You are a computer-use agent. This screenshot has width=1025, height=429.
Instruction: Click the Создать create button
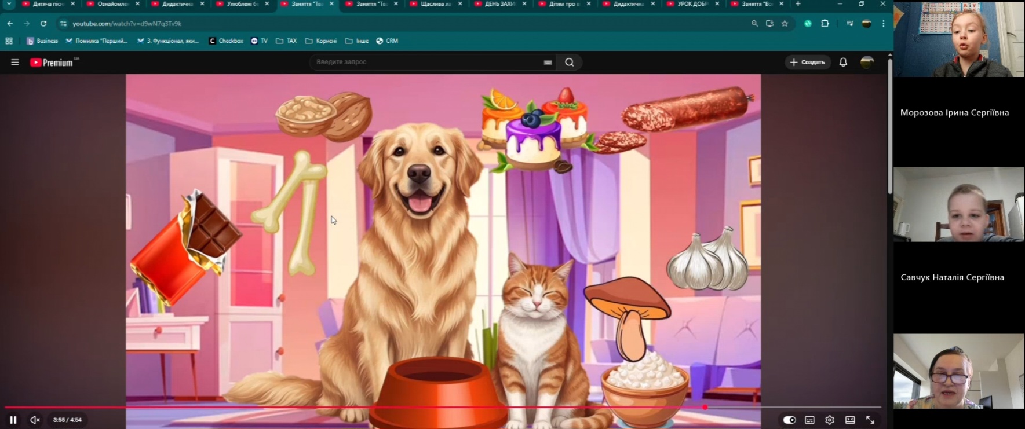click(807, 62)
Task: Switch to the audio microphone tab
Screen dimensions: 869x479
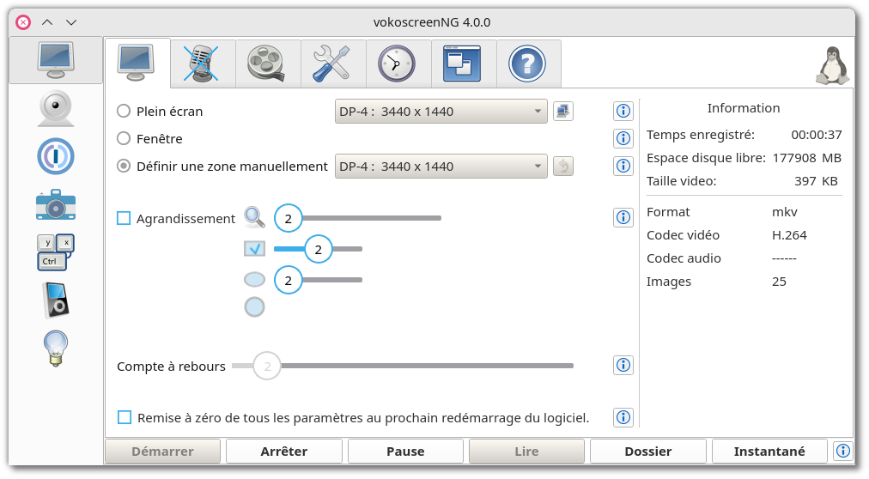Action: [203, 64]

○ ○ ○ ○

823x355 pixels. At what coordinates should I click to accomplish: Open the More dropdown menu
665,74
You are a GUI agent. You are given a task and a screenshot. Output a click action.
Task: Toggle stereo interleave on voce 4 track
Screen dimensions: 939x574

○ ○ ○ ○

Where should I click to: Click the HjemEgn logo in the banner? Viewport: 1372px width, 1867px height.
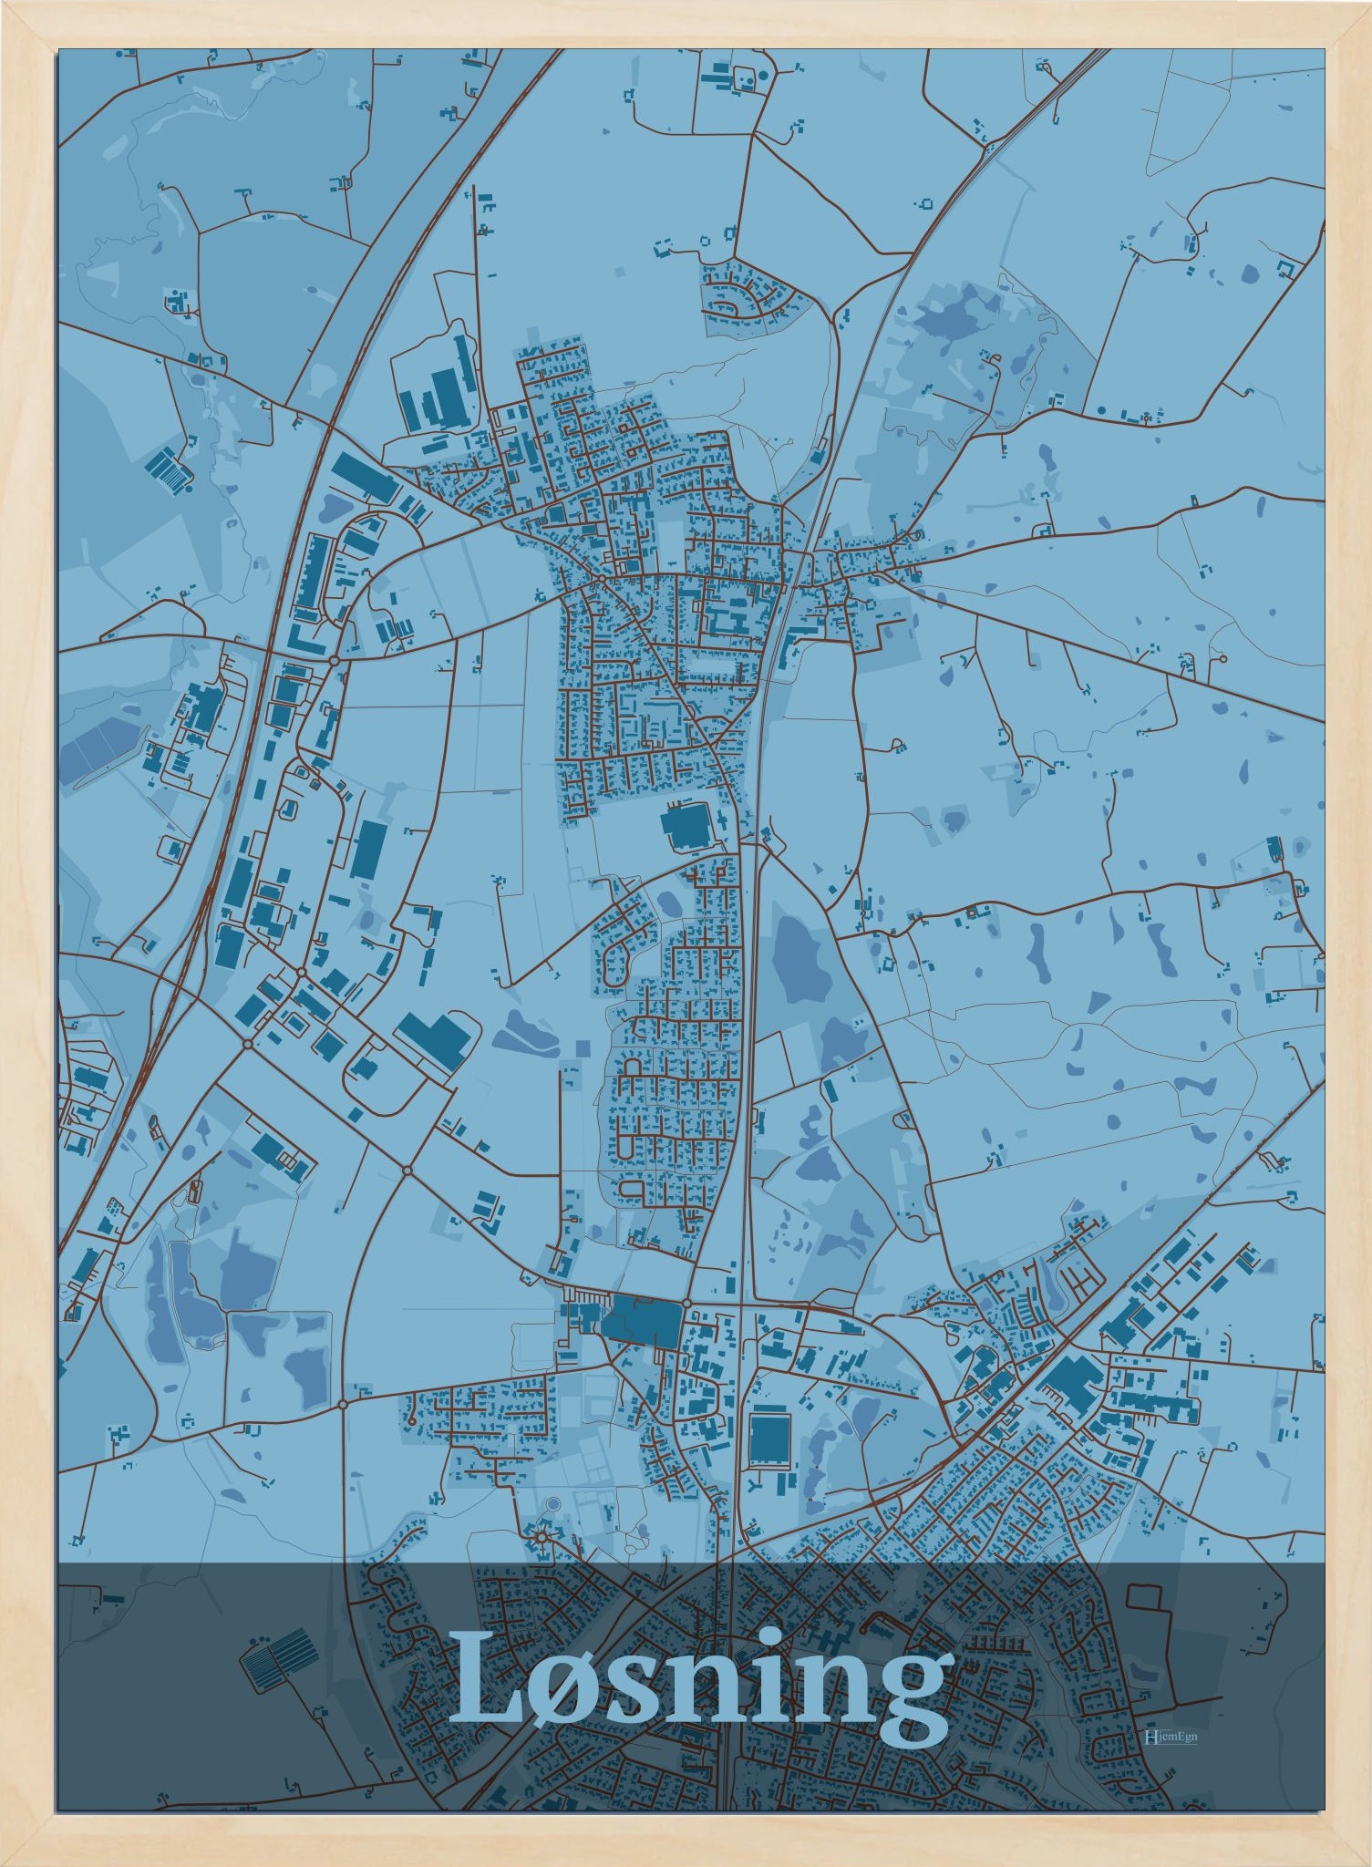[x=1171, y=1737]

○ ○ ○ ○

What you are asked to do — Could you give the listing lines between the line holding "Task: Switch to the audio microphone tab" and the line holding "Action: [203, 64]", inclusive, again with "microphone" changed to "recording", all else unchanged and the pictures left out?

Result for this exercise —
Task: Switch to the audio recording tab
Screen dimensions: 869x479
Action: [203, 64]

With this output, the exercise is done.